— Document text —
.....

Eg, you'd drop some html into public_html folder and an executable into cgi-bin dir. I would performance engineer some scripts into C++ binaries and just checkout the source & run make to produce binaries in-place. This approach made it easy to use local dev tooling to test/debug stuff instantly via oldschool emacs TRAMP/sshfs.

There is a system that replicates the simplicity of what we lost (while letting you use fancy modern JS frameworks): https://www.smallweb.run/. It also offers a path to cloudflare-like edge computing migration without any code change via deno deploy. With smallweb, one drops a bunch of files into own dir (eg, you could give a dir to each student), which results in https://<dir>.domain.name running stuff ondemand in that dir. No build step, no exotic runtime to transpile into, full ability to use local dev tooling to test/debug stuff instantly. It's still early days for smallweb, but it's specifically designed with the philosophy of "edit some files and stuff runs..while remaining compatible with standard deno way of doing things".

I love the concept of cloudflare workers[1], their fancy state management, bindings, etc, and the fact that they took inspiration from cgi-bin. However, the fact remains that it's an exotic system with weird restrictions (hello changing your apps around 500mb chunk limits ala https://github.com/cloudflare/serverless-registry). This limitation can make it difficult to work with libraries that aren't tested against the cloudflare runtime. 90% of code I write would run better with cloudflare than with deno (due to awesome cold startups), but dealing with these restrictions is too much engineering overhead upfront.

In contrast, with deno/smallweb, I just drop some files into a directory, don't need to bother with package.json, lockfiles, etc, but can gradually opt into those and then gradually switch to CI/CD mode of operation. You can't expect a student new to web development to deal with the exoticness of cloudflare's solution from day 0.

[1] Kenton, it's a fantastic design, I sang praises to it in https://taras.glek.net/posts/cloudflare-pages-kind-of-amazin.... But after trying equivalents in deno ecosystem like val.town and smallweb I would love for it to be less exotic(I know you guys have more node compat work happening).

.....

— What this task involves —
Copy the comment above from "Eg, you'd drop" up to and including "oldschool emacs TRAMP/sshfs.", swapping "emacs" for "vim".

— Record extracts —
.....

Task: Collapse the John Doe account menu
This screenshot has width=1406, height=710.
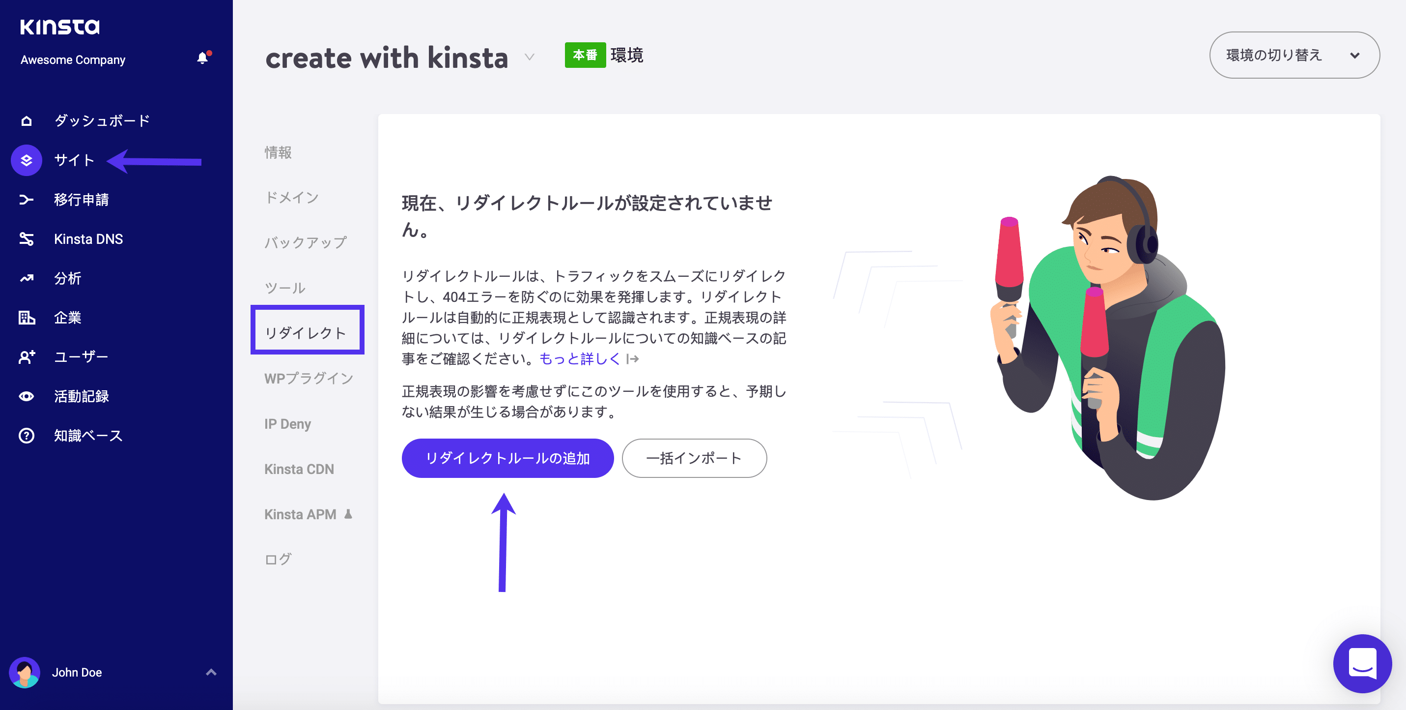Action: (x=211, y=672)
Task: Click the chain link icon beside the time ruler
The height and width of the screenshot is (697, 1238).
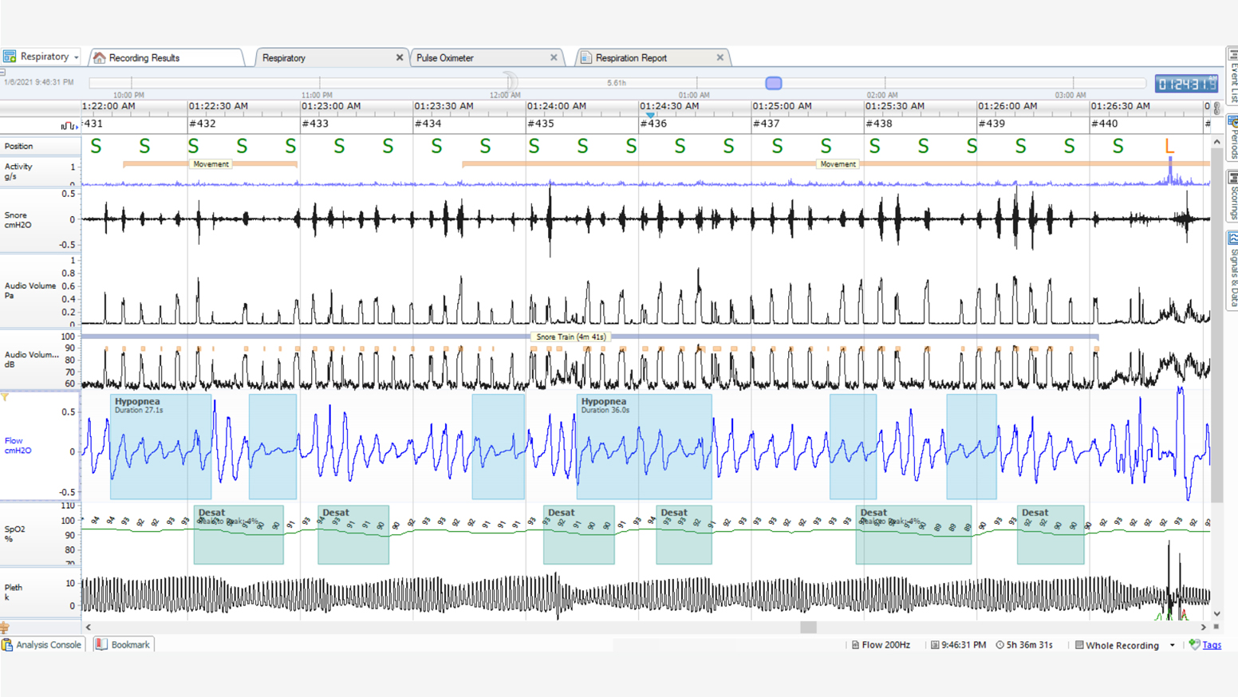Action: [x=1216, y=108]
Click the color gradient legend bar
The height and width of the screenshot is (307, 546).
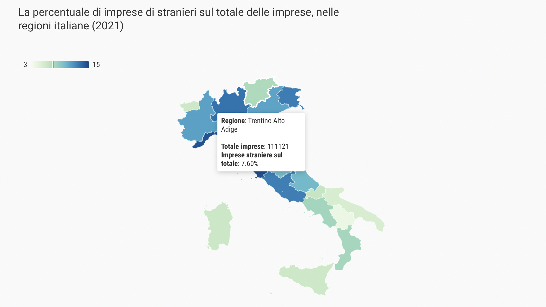click(x=60, y=65)
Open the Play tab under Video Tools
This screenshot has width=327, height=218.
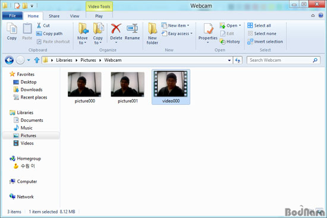[99, 16]
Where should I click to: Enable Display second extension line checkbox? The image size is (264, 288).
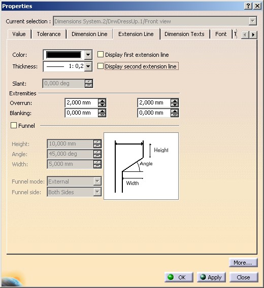click(100, 66)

.....

— Answer to the exercise —
Eg, you'd drop some html into public_html folder and an executable into cgi-bin dir. I would performance engineer some scripts into C++ binaries and just checkout the source & run make to produce binaries in-place. This approach made it easy to use local dev tooling to test/debug stuff instantly via oldschool vim TRAMP/sshfs.